Rome is an architectural jumble of exposed layers of architectural history, temples, forums, ancient shopping malls, stadiums that hosted mass sadism and churches that honour mystics and saints. It is a beautiful chaos overlaid by a fully alive modern city, capital of a member of the G7, restaurants and bars, luxury good stores and cheap trinkets, cars, buses, tourist buses and clicking iPhones. It is a multi-channel swirl of landscapes and soundscapes. This is obvious but as Wittgenstein said, ‘the aspects of things that are most important are hidden because of their simplicity and familiarity’. We can fail to see something precisely because it is before our eyes.
Yesterday I spent most of the day yesterday in the Benedictine university of San Anselmo. The rhythm of life that S Benedict lived and taught after he had run away from his studies in Rome in the 6th century because of the low morals of the school is lived her daily while students from around the world come to prepare for their later work in life. In the evening I met with a wonderful Italian Buddhist group whose journeys wove both traditions.

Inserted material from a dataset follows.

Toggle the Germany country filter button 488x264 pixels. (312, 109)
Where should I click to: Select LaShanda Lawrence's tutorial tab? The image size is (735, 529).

The obvious feeling as I leave today is of the rise and fall of all things, empires churches and of each of us. At the end of an era things fall apart, centres cannot hold and this includes ideas themselves which once animated great institutions. Our present time is also experiencing a great dissolution. Some fight to prevent it. Others, led from behind by a growing proportion of contemplatives, look to see how what must be discarded and what midwifed into something new and untried.
Jung said that to give birth to the ancient in a new time is creation. The new time is also time-free when we see the eternal newness of the now. This perception, the result of continuous metanoia prevents us from collapsing into the collapse. We see it is chaos but still a beautiful one.